Hally could hear the telephone through her screened open windows as she unlocked her front door. Hurrying inside, she tripped over Chaucer who, as usual, appeared out of nowhere and was trying to beat her into the house.
The cat yowled his indignant protest, drowning out Hally’s muttered epithet. In the kitchen, she lunged for the phone just as its ring abruptly stopped.
Garnet Bloomfield, she thought with a baleful glare at the instrument. With a sigh of vexation, she plunked her bulging tote on the nearest chair and her keys on the kitchen table. Probably called to read me the riot act for not showing up for aerobics.
As if I had a choice.
Out of sorts, Hally bent and absently stroked Chaucer who was winding himself around and between her legs in a bid for apology and attention. She fretted.
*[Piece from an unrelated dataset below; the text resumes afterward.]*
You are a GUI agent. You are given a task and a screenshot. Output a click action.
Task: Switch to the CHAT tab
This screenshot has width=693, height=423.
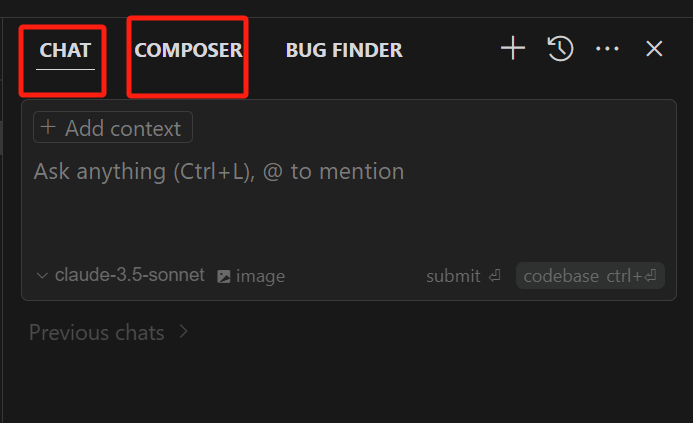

The meeting with Michael J. Parker had been necessary but, darn it—this new school year was supposed to be the beginning of a whole new chapter in her life. Her horoscope had said as much. Her bank account agreed—come June it was time to cut loose and make a change.
Which meant that come June she would pack her bags, lease out the house and hit the road to Florence, Italy, for the year-long sabbatical that had always been her dream. Or, if not always, at least since a certain medical student had cured her of romance back in college.
Before the trip began, however, she planned to be a whole different person. For one thing, she intended to have a leaner body. And long, smooth tresses that could be swept back into a simple and classic hairstyle. She also meant to acquire the kind of simple and classic wardrobe in basic black, taupe and cream that never went out of style. Especially in Europe.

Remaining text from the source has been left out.